Study for the Head of Leda. Drawing by Da Vinci. 1505-1507.
I’ve spent the week reading the essays in this collection compiled by Tom Overton which were written by John Berger between 1954 and 2015. The range of topics that Berger thinks and writes about is, to say the least, impressive. Cubism, Renaissance Art, the Victorian Conscience and Soviet era aesthetics are a few subjects he covers. My favorite pieces, however, were the two short essays on drawing. Berger describes, through personal stories and anecdotes three categories of drawing: those done from memory, those that study and question the visible and those that record and communicate ideas.

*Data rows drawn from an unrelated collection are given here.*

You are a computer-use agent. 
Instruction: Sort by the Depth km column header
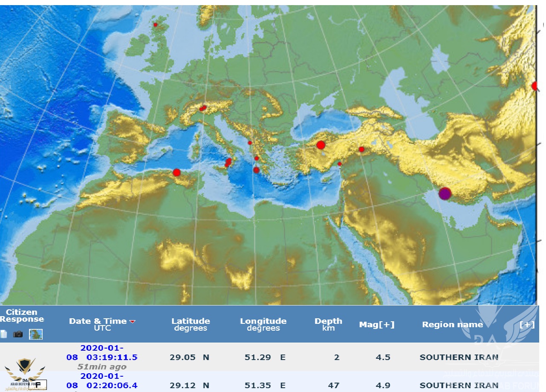pos(328,324)
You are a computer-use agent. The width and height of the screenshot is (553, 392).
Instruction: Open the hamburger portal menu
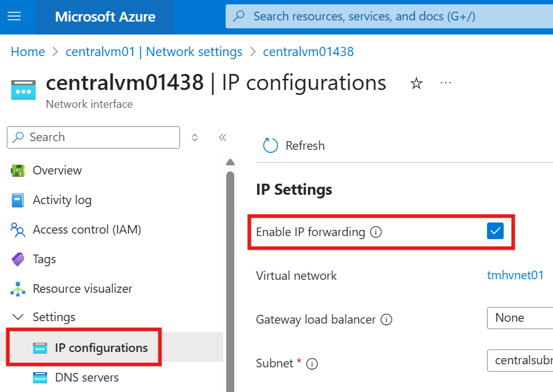pyautogui.click(x=14, y=16)
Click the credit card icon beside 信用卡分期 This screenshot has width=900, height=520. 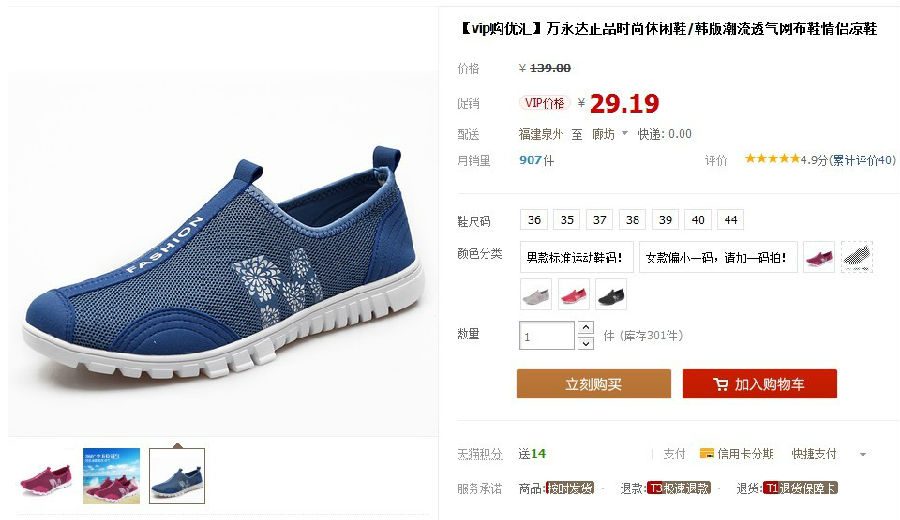(707, 453)
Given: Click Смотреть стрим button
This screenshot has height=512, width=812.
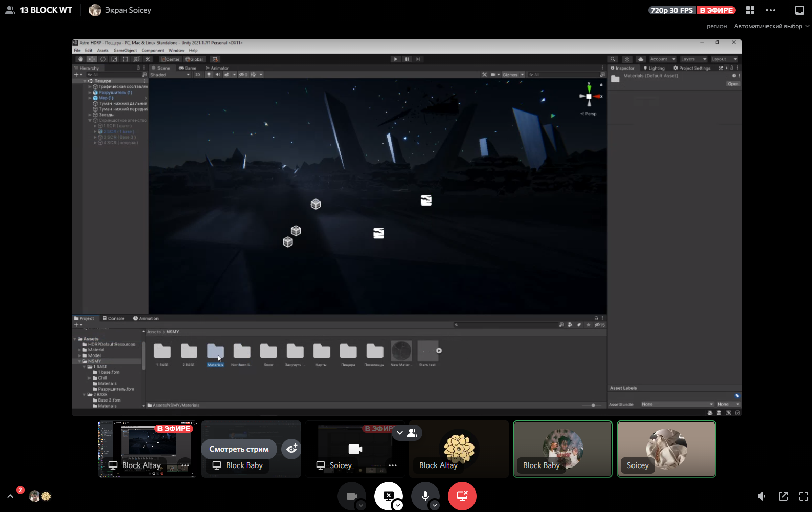Looking at the screenshot, I should click(x=239, y=449).
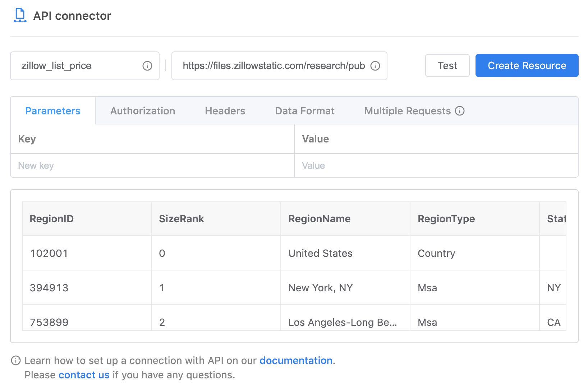Click info icon in URL field
Screen dimensions: 588x387
point(375,66)
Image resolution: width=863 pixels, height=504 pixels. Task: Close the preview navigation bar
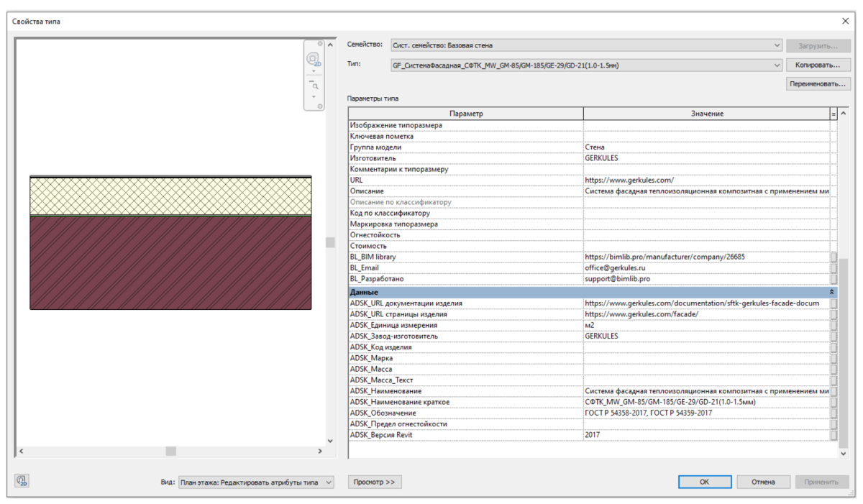click(320, 45)
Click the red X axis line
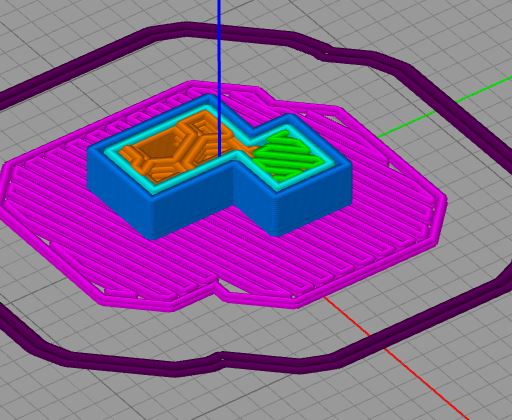The image size is (512, 420). [397, 358]
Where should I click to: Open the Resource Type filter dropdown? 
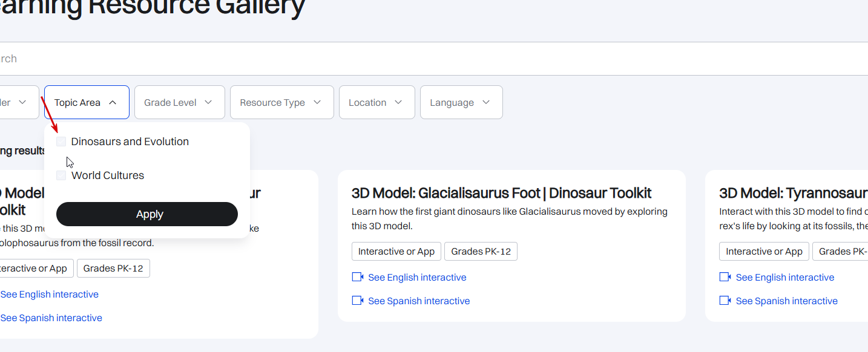tap(281, 102)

There is a more personal and intimate quality to drawing then, say, painting, Berger argues:
“…the lines on the paper are traces left behind by the artist’s gaze which is ceaselessly leaving, going out, interrogating the strangeness, the enigma, of what is before his eyes—however ordinary and everyday this may be. The sum total of the lines on the paper narrates an optical emigration by which the artist, following his own gaze, settles on the person or tree or animal or mountain being drawn. And if the drawing succeeds he stays there forever.”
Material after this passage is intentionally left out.